┌──

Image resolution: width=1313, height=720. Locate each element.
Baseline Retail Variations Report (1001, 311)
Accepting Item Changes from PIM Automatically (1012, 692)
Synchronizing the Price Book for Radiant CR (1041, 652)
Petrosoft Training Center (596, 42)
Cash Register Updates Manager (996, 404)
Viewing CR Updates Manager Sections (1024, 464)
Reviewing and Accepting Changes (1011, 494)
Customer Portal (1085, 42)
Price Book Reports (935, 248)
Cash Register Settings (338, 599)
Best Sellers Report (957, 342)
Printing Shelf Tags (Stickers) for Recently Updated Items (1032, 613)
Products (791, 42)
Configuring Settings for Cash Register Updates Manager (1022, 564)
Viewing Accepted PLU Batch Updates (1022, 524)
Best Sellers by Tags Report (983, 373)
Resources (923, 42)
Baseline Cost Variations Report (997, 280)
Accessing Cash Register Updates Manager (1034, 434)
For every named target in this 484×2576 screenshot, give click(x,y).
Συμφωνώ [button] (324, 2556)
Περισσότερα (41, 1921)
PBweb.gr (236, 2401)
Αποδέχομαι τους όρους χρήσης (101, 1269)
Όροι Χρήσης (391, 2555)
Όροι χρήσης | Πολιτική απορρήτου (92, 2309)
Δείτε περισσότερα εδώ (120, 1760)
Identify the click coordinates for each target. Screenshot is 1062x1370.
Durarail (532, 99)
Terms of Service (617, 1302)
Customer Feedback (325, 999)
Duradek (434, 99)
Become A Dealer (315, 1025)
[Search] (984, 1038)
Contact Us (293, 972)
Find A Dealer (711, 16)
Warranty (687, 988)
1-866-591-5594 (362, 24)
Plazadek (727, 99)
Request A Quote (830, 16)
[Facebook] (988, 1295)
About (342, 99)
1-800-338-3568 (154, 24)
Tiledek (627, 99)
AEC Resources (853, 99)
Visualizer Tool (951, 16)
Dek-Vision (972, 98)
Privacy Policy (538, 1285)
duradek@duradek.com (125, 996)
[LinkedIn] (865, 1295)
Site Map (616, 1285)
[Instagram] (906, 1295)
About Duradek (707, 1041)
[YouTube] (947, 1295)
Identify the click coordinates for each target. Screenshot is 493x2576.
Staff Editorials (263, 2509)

└──

_Aufgabenstellung:_ Gib die Zeilen unverändert wieder, beginnend mit der ersten Zeile und endend mit der Zeile, die „Become A Dealer (315, 1025)“ enthält, beide eingeschlossen.

_Lösung der Aufgabe:_
Image resolution: width=1313, height=720. Locate each element.
Baseline Retail Variations Report (1001, 311)
Accepting Item Changes from PIM Automatically (1012, 692)
Synchronizing the Price Book for Radiant CR (1041, 652)
Petrosoft Training Center (596, 42)
Cash Register Updates Manager (996, 404)
Viewing CR Updates Manager Sections (1024, 464)
Reviewing and Accepting Changes (1011, 494)
Customer Portal (1085, 42)
Price Book Reports (935, 248)
Cash Register Settings (338, 599)
Best Sellers Report (957, 342)
Printing Shelf Tags (Stickers) for Recently Updated Items (1032, 613)
Products (791, 42)
Configuring Settings for Cash Register Updates Manager (1022, 564)
Viewing Accepted PLU Batch Updates (1022, 524)
Best Sellers by Tags Report (983, 373)
Resources (923, 42)
Baseline Cost Variations Report (997, 280)
Accessing Cash Register Updates Manager (1034, 434)
For every named target in this 484×2576 screenshot, give click(x,y).
Συμφωνώ [button] (324, 2556)
Περισσότερα (41, 1921)
PBweb.gr (236, 2401)
Αποδέχομαι τους όρους χρήσης (101, 1269)
Όροι Χρήσης (391, 2555)
Όροι χρήσης | Πολιτική απορρήτου (92, 2309)
Δείτε περισσότερα εδώ (120, 1760)
Identify the click coordinates for each target. Screenshot is 1062x1370.
Durarail (532, 99)
Terms of Service (617, 1302)
Customer Feedback (325, 999)
Duradek (434, 99)
Become A Dealer (315, 1025)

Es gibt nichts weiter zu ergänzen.